We use the "Bias in Bios" dataset (https://arxiv.org/pdf/1901.09451) to show the applicability of our methods on real world scenarios. "Bias in Bios" is a dataset with multiple professions (classes) and genders. The aim is to reduce the True positive rate gap between males and females in each profession.

We use the setup of "Representation Surgery: Theory and Practice of Affine Steering Singh et al., ICML 2024" (Code: https://github.com/shauli-ravfogel/affine-steering?tab=readme-ov-file). We simply plug in our intervention names "Affirmative" and compare with their proposed methods (Mean and Covariance Matching) and LEACE (Least Squares Concept Erasure) which was used as a baseline in Singh et al. 
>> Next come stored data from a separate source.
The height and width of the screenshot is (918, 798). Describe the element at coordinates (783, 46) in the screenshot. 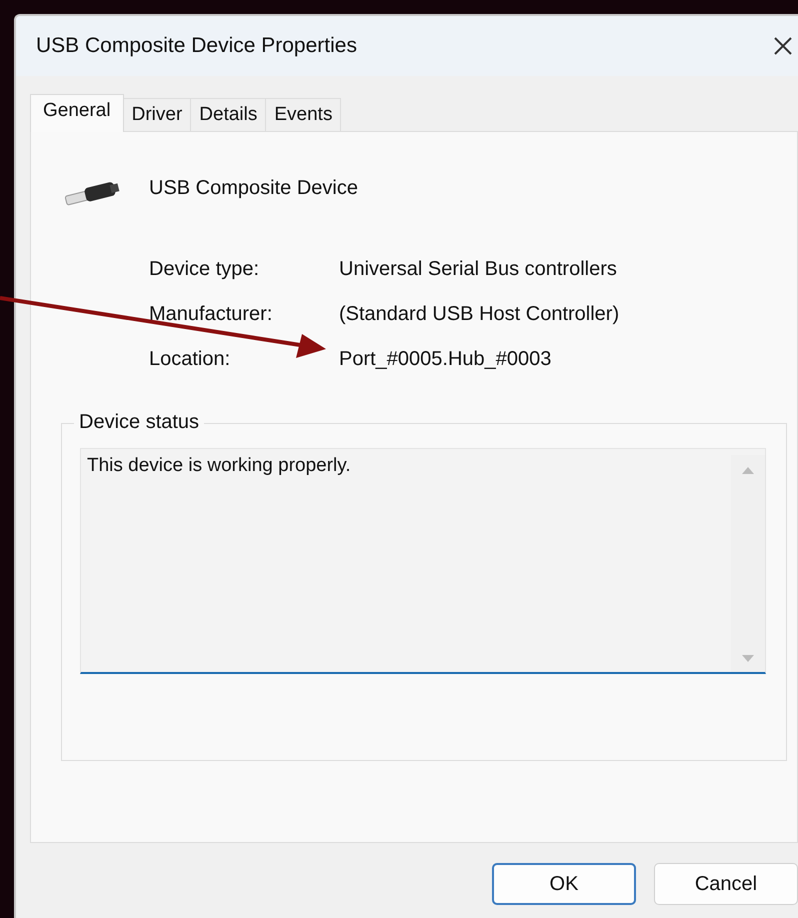

I see `close-icon` at that location.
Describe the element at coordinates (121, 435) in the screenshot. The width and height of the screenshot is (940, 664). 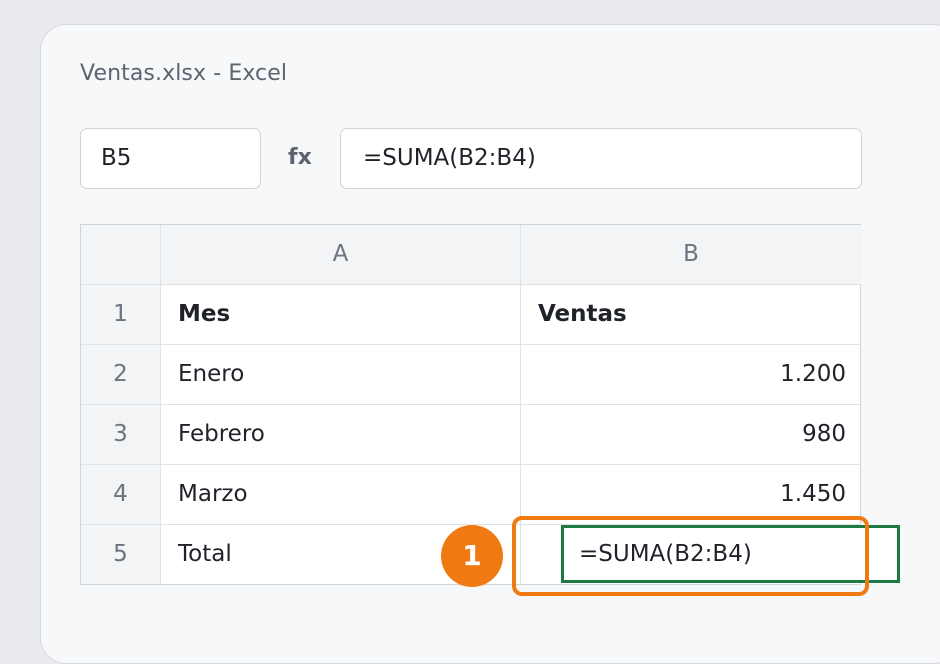
I see `row-header-3: 3` at that location.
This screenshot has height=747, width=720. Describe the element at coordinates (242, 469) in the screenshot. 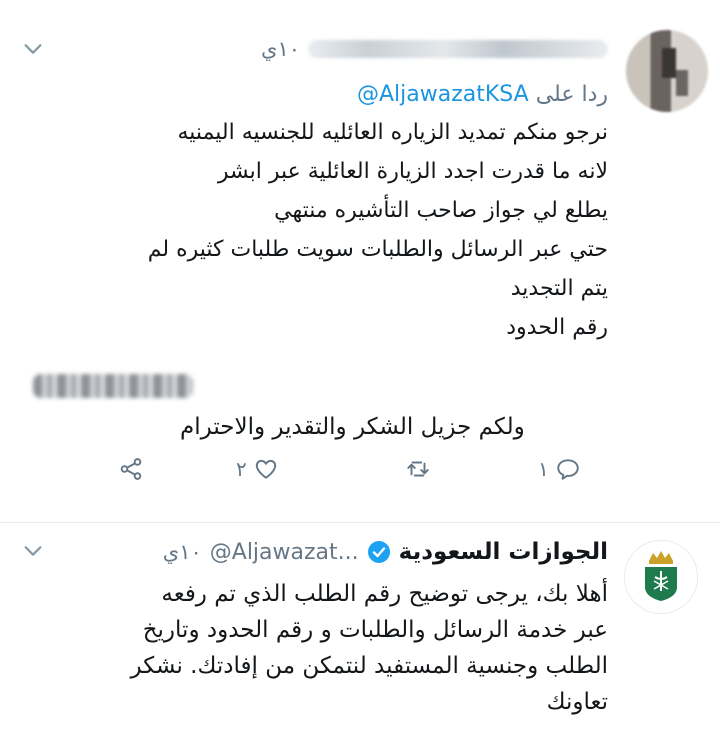

I see `like-count: ٢` at that location.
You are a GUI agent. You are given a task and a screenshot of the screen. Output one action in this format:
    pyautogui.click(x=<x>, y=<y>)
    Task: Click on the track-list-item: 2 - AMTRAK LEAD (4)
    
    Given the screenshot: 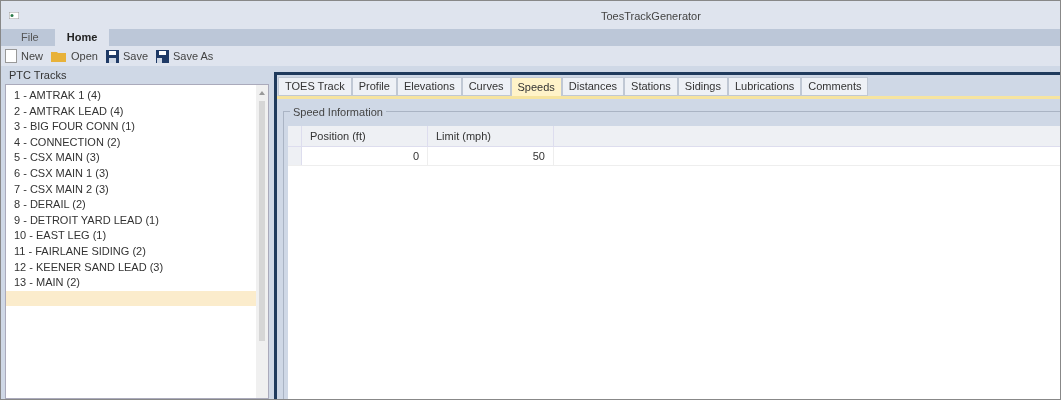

"multi_class.ipynb" contains the code to check and reproduce our claims, where we simply plug our intervention function ("Affirmative") with the pipeline implemented by Singh et al. "result_plot.png" shows the profession wise TPR difference before and after interventions, where we show that our "Affirmative" intervention almost always reduces the TPR gap and sometimes matches the performance of "Mean + Covariance Matching" matching proposed by Singh et al.

Some Additional Notes:
1. We fix a class for affirmative action by taking the class with smallest TPR gap. The code allows to plug in any function to choose the fixed class.
2. We use the representation pickle files for train, val and test provided by the authors (Singh et al.)
3. "debug_data/" folder is where we train and store classifiers in pickle file for faster running of the code. For the first time, the user must uncomment mlp classifier training code lines and store them in "debug_data" folder.
4. Any helper file missing is taken directly from the code repo of Singh et al. (https://github.com/shauli-ravfogel/affine-steering?tab=readme-ov-file).

We also use the code in emotion_steering.ipynb to run the steering vector experiment. We provide the files used to train steering vectors (after converting to representations). The code can be re-run to generate all the helper files required.